Source:
Questions for KIPP Co-founder Mike Feinberg

1. What does NZ have to learn from an overseas schooling model that discards 30% of the most disadvantaged children and 40% of African American boys?

2. If KIPP is about 'no excuses', what's your excuse for such high reported rates of student attrition?

2. Would you want your own children to attend a school where they get punished them for the slightest misdemeanour, for example raising their eyebrows, or allows them to speak only when spoken to by the teacher?

3. Why should other schools in the local community have to restore the self-belief and aspirations of the kids who drop out from KIPP curriculum boot camp?

4. KIPP is regularly referred to by critics as 'Kids in Prison Program'. Is this a fair description?

5. Why should kids and families have to sign up to a strict behaviour contract to attend a publicly funded school?

6. Why does KIPP expend so much effort trying to discredit the results of independent research that asks perfectly responsible questions about KIPP's claims?

7. Where do all the tens of millions of dollars of private funding raised from right wing private foundations go? Very little appears to be spent directly on the students.

Provided material:
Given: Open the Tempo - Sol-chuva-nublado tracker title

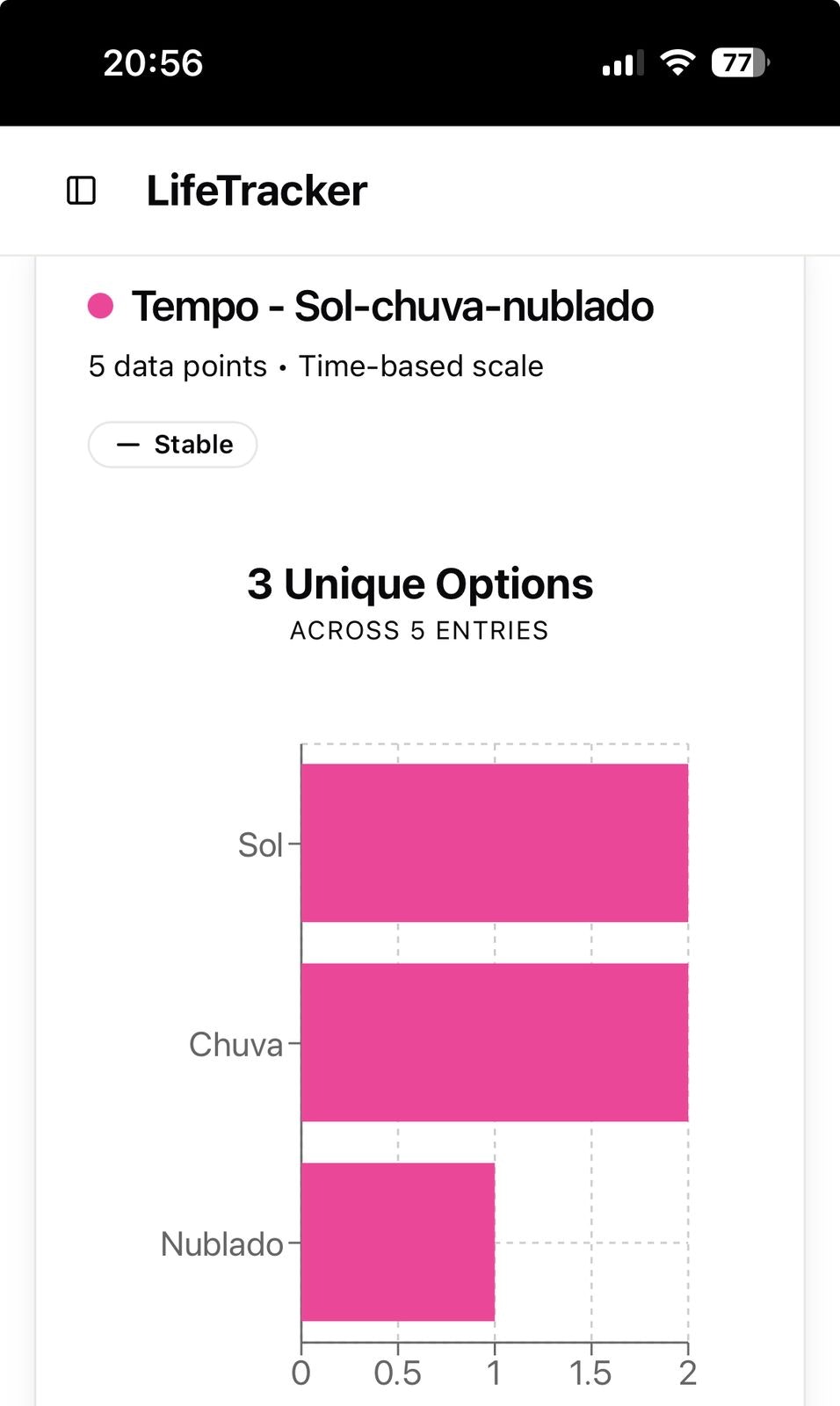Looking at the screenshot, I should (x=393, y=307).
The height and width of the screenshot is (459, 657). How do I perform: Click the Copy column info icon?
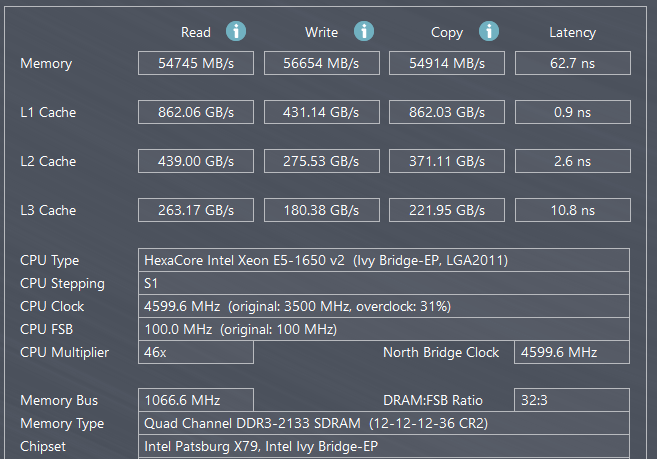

Work instructions:
A. In the list of questions for Mike Feinberg, what reason does the writer give for asking where KIPP's private funding goes?
B. Answer these from the list of questions for Mike Feinberg, one line each:
(i) What share of African American boys does the first question say the schooling model discards?
(ii) What do critics regularly call KIPP?
(iii) Where, according to the last question, is KIPP's private funding raised from?
C. Write the next few entries for the list of questions for Mike Feinberg, picking up after the one about private funding.
The listing plays no part in what is asked here.

Answers for the exercise:
A. The writer says that very little of the money appears to be spent directly on the students.

B.
(i) 40%
(ii) 'Kids in Prison Program'
(iii) Right wing private foundations

C.
8. KIPP schools get more money overall than public schools. Isn't this just an argument for better funded public schools?

9. Despite their much higher student drop out rates, KIPP schools don't reimburse the district or generally accept students during the year. They keep the money even when the kids leave. How is this fair?

10. Isn't education about a lot more than success on standardised tests in the basics and, if so, why aren't KIPP kids allowed to proceed to the next grade with their friends unless they pass the grade tests?

11. Independent researchers claim that when KIPP's obscene attrition rates are included, as many disadvantaged kids, or more, from public schools go on to college as they do from KIPP schools. Please comment.